[PROMPT]
Below is a listing. Set down exactly the lines from the one containing "You are a computer-use agent." through the one containing "Instruction: Click the", both ends included, and leave out the rest.

[EXTRACTED DATA]
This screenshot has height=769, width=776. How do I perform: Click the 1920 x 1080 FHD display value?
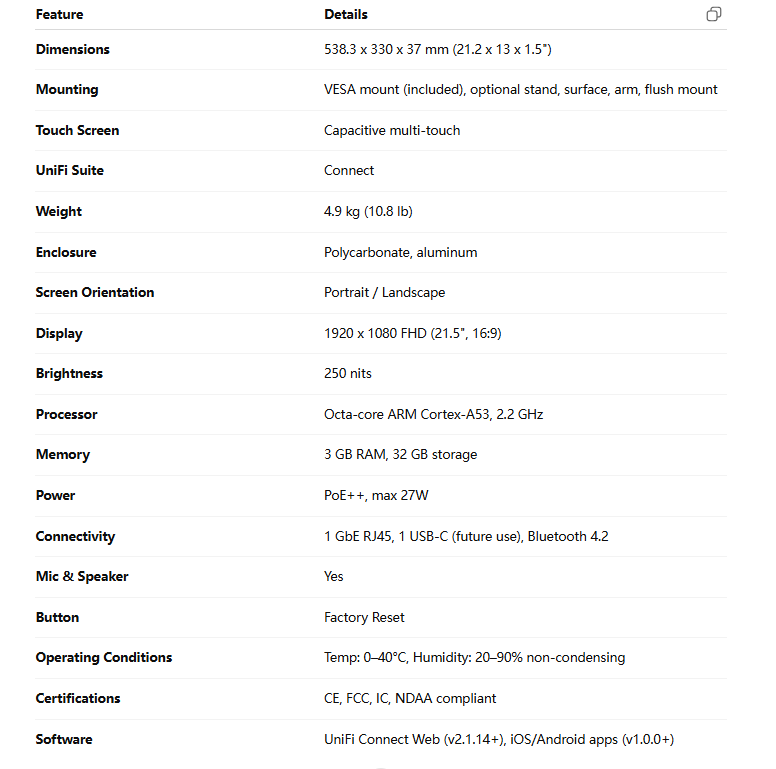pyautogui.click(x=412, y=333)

* * *

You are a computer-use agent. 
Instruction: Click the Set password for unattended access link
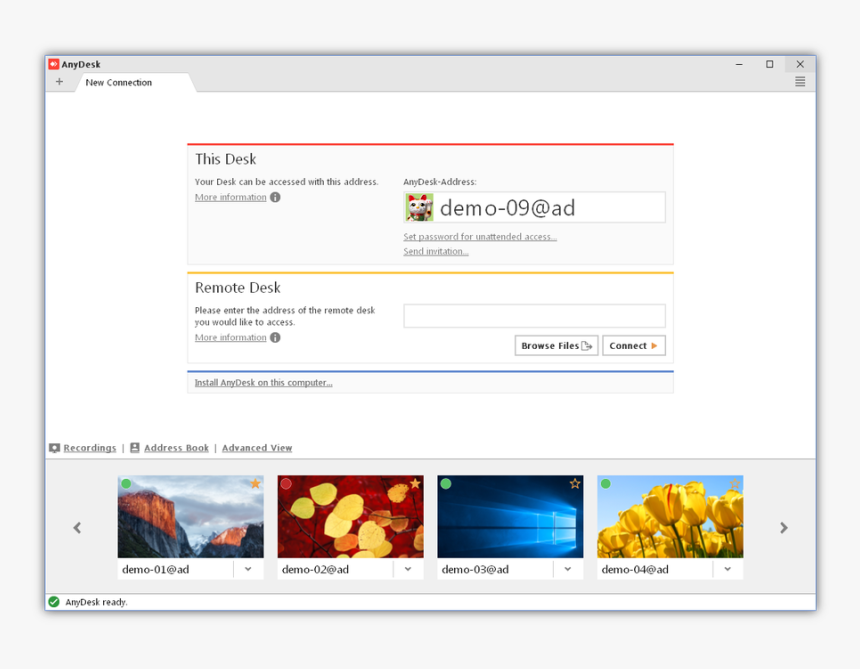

--

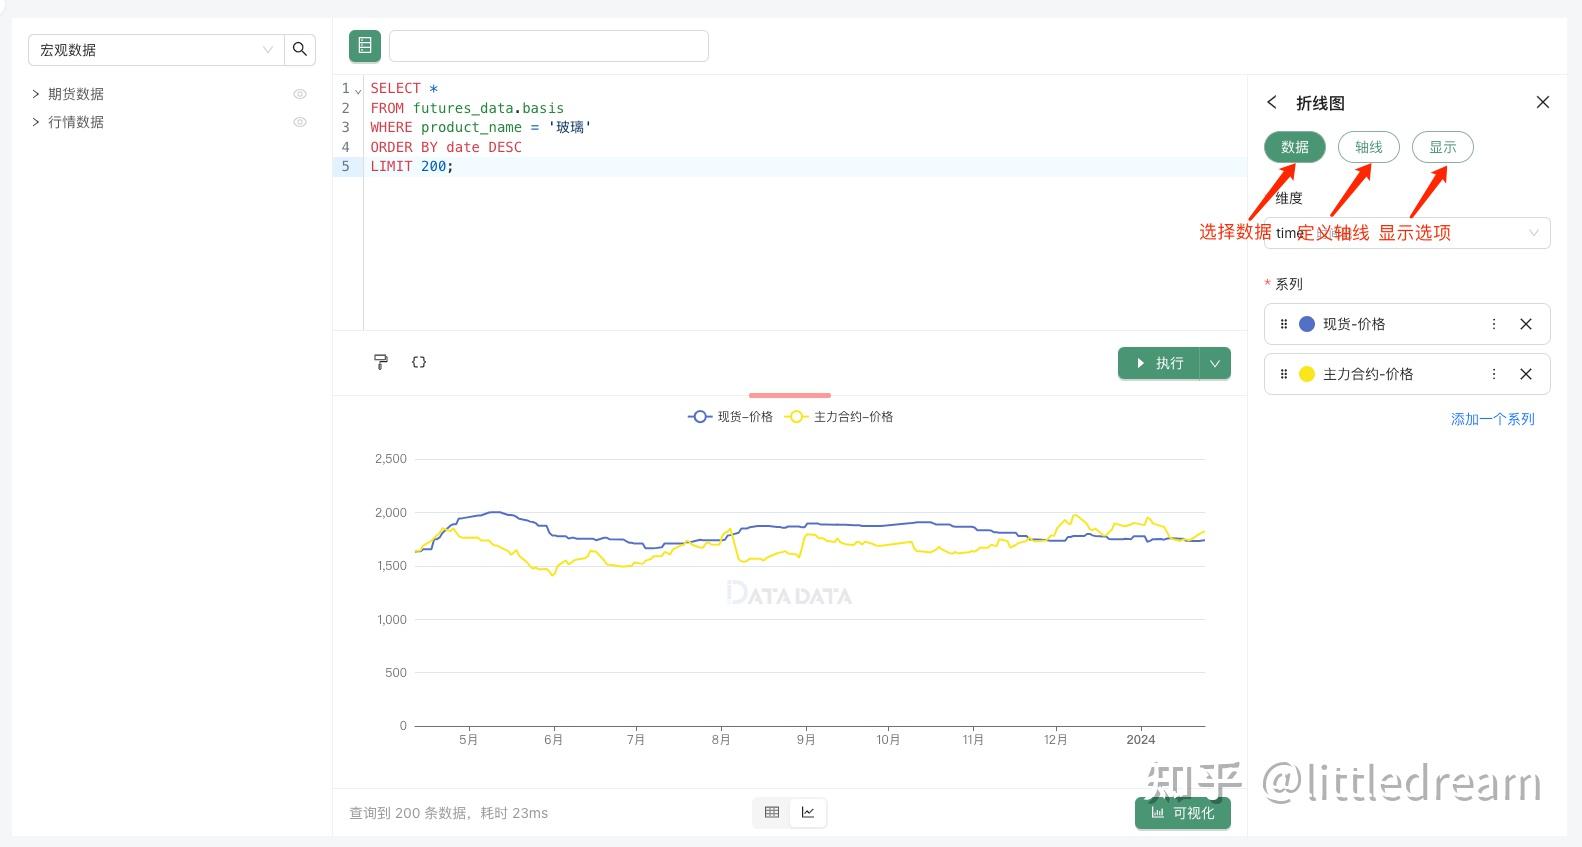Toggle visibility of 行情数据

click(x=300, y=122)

[RESPONSE TO THE TASK]
You are a computer-use agent. 
Instruction: Click the Set password for unattended access link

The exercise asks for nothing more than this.